SUPPLIED DATA:

═══

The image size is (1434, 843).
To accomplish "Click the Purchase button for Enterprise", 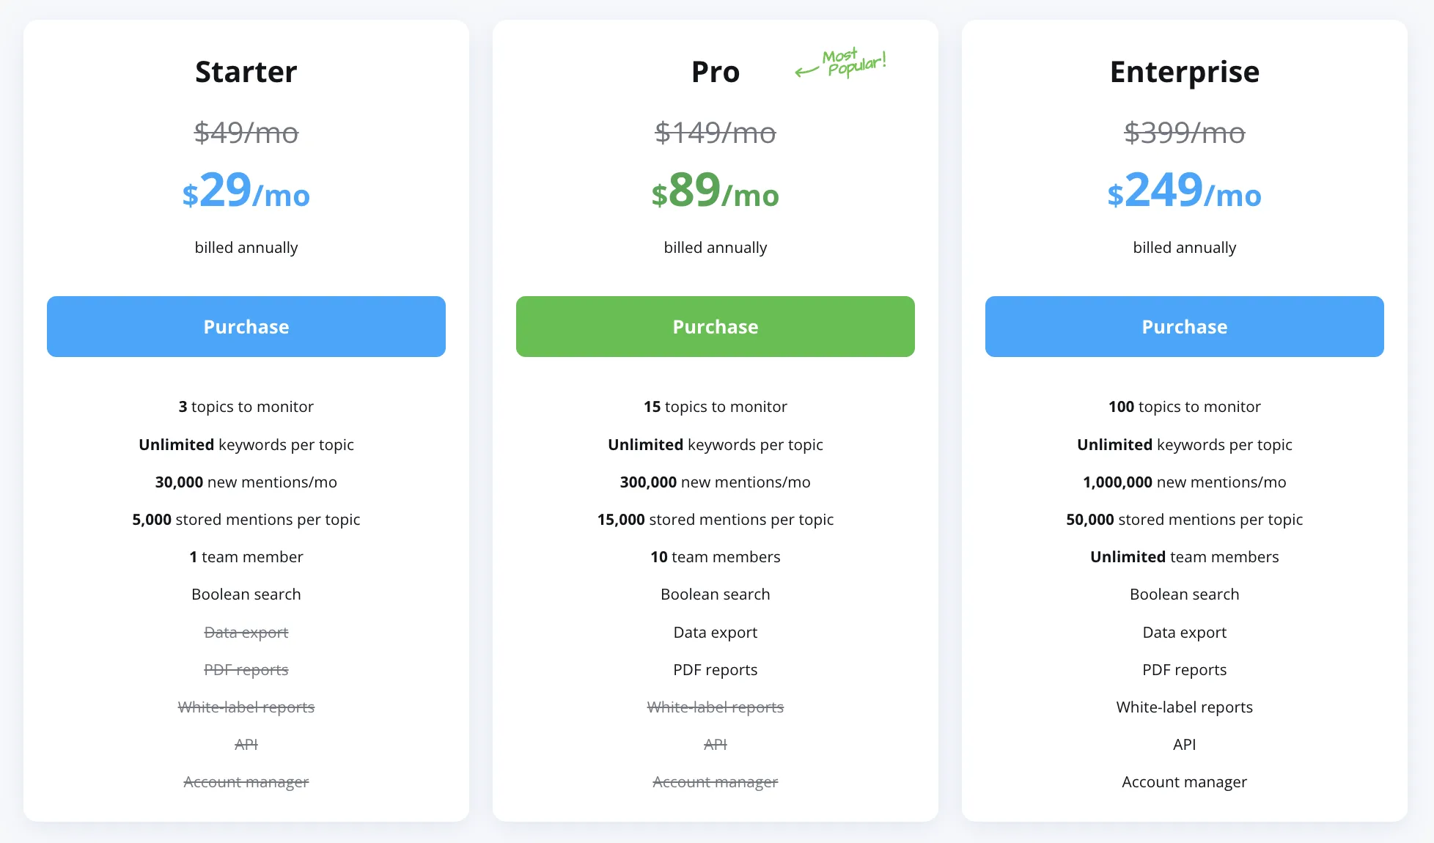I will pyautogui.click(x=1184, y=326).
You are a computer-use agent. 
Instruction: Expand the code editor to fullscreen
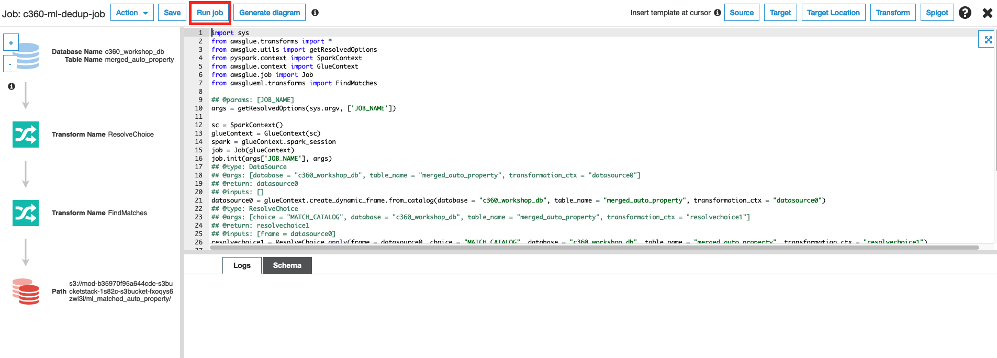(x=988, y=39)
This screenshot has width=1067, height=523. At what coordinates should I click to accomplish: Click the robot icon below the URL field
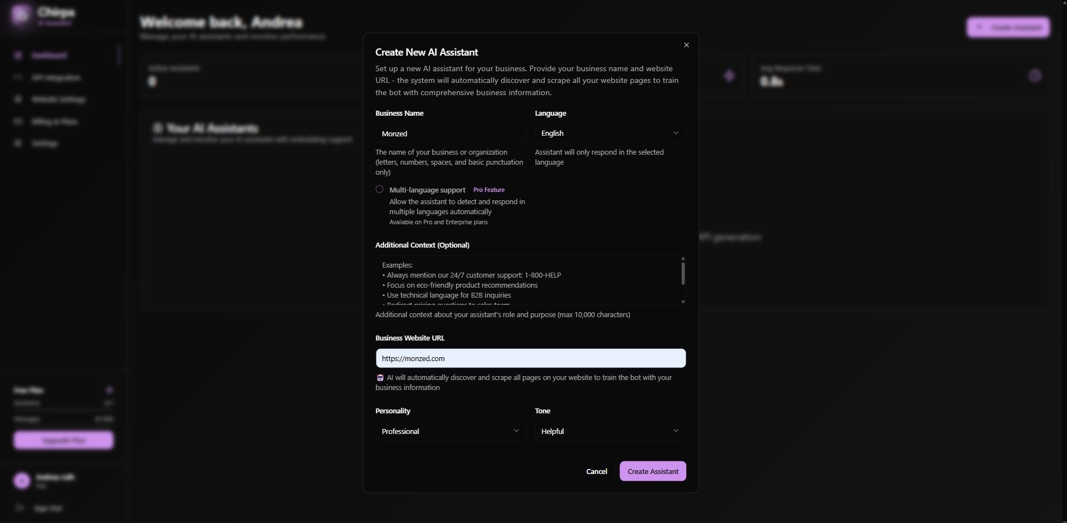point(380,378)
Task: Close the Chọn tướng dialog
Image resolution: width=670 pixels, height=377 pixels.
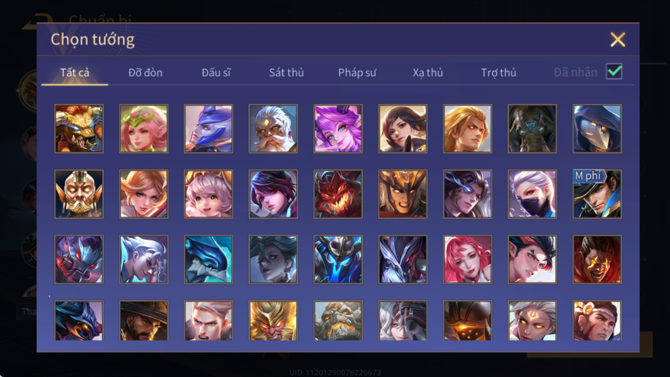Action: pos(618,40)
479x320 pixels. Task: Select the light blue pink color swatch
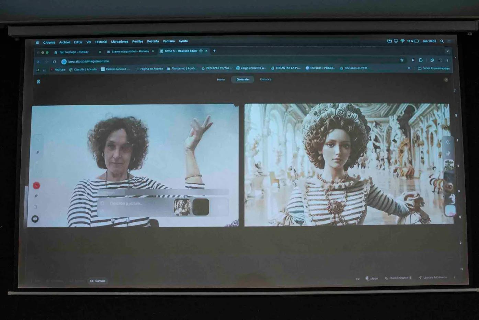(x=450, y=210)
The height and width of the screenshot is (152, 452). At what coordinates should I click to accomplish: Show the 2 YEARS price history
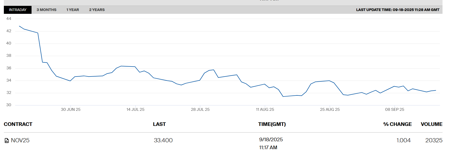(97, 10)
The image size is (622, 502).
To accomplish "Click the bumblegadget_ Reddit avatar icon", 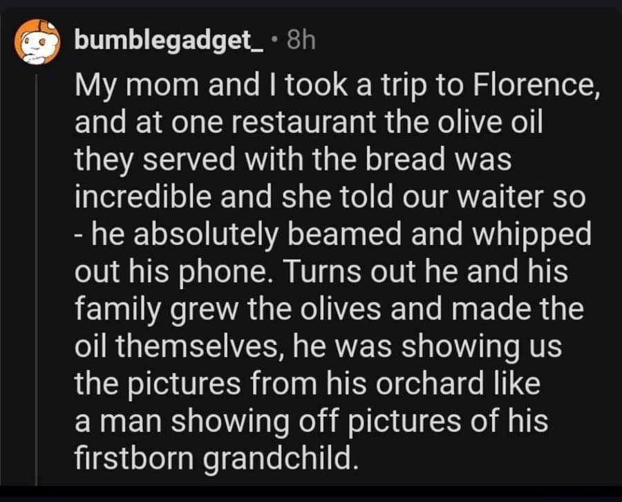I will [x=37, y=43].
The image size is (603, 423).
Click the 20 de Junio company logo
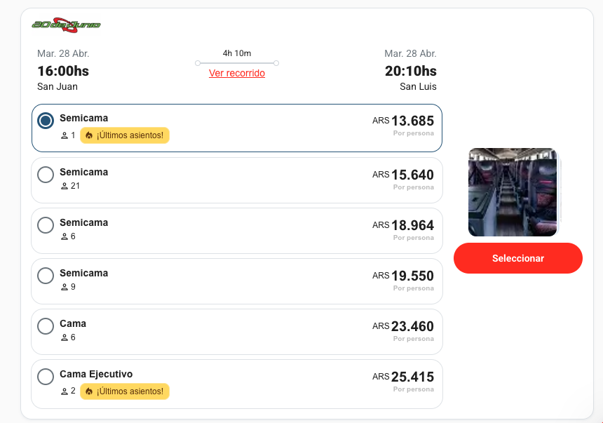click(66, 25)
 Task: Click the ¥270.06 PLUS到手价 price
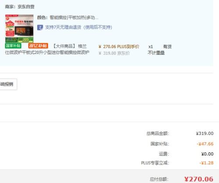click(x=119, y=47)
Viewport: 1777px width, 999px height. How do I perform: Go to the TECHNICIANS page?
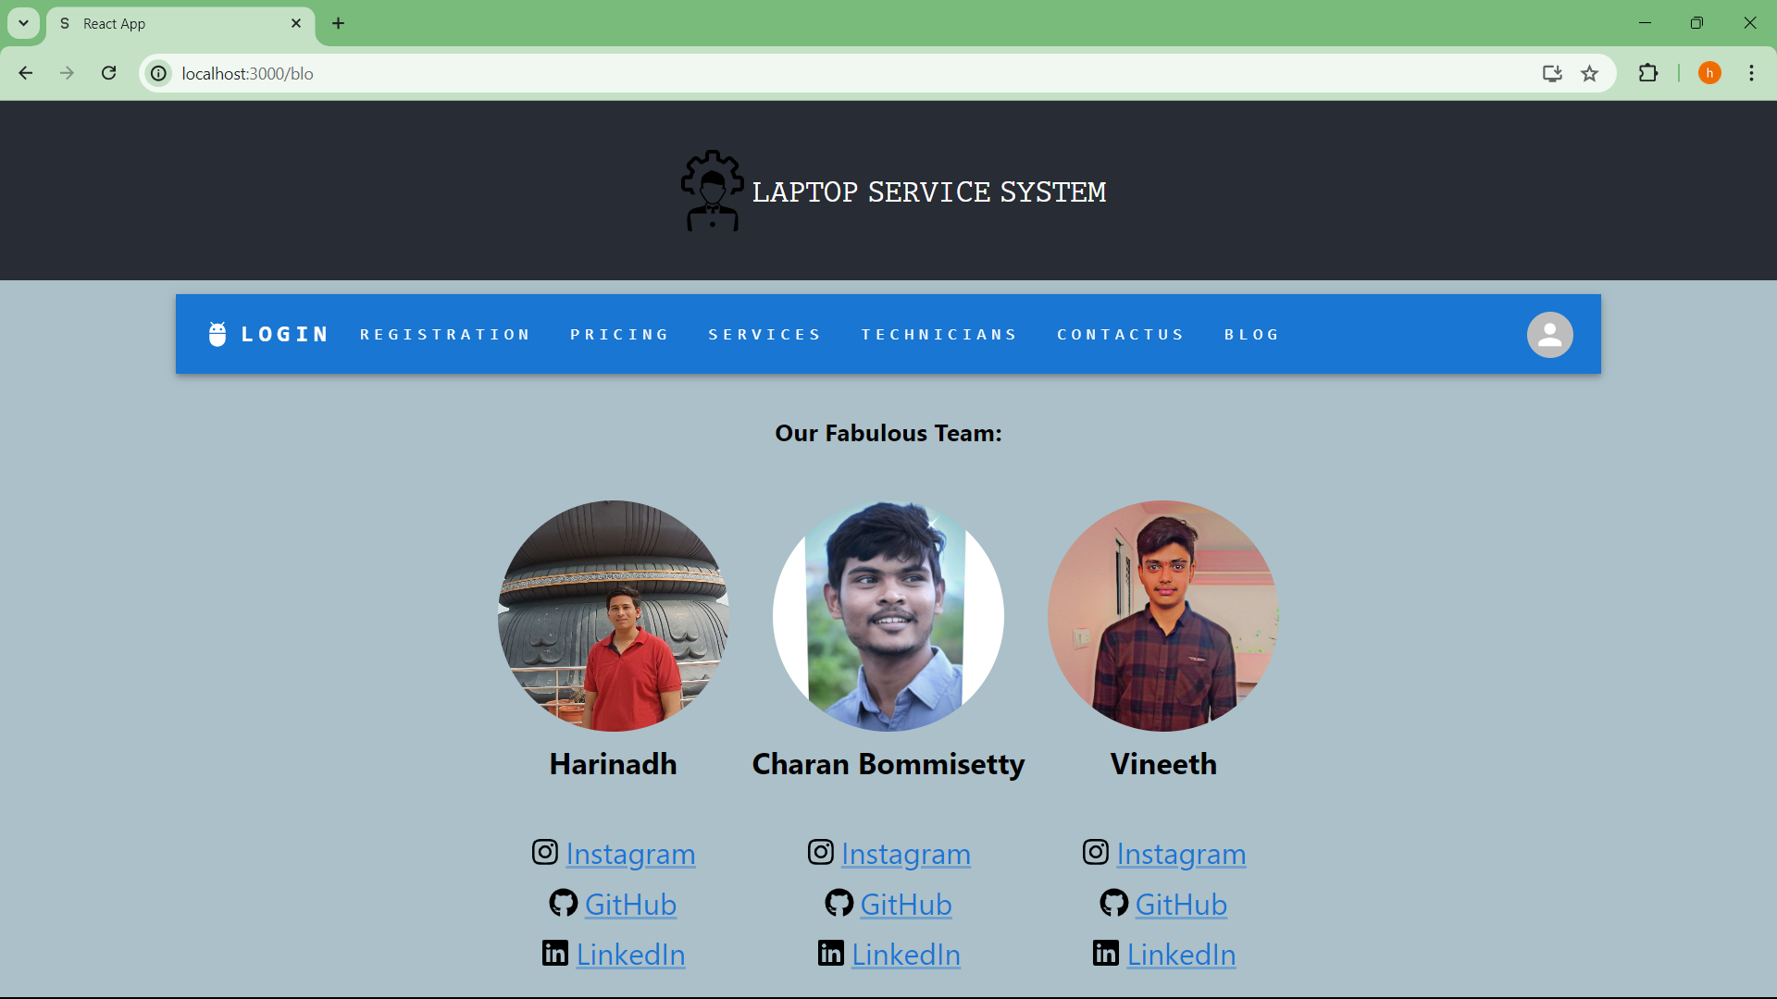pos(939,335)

═══

EXERCISE OBJECTIVE: Your copy must begin at the line containing "Click the 20 de Junio company logo" and end at the last line of the material above. Reproduce each line exactly, but not the pictures.

EXERCISE ANSWER:
Click the 20 de Junio company logo
click(66, 25)
 Task: Click the ¥270.06 PLUS到手价 price
click(x=119, y=47)
Viewport: 1777px width, 999px height. How do I perform: Go to the TECHNICIANS page?
pos(939,335)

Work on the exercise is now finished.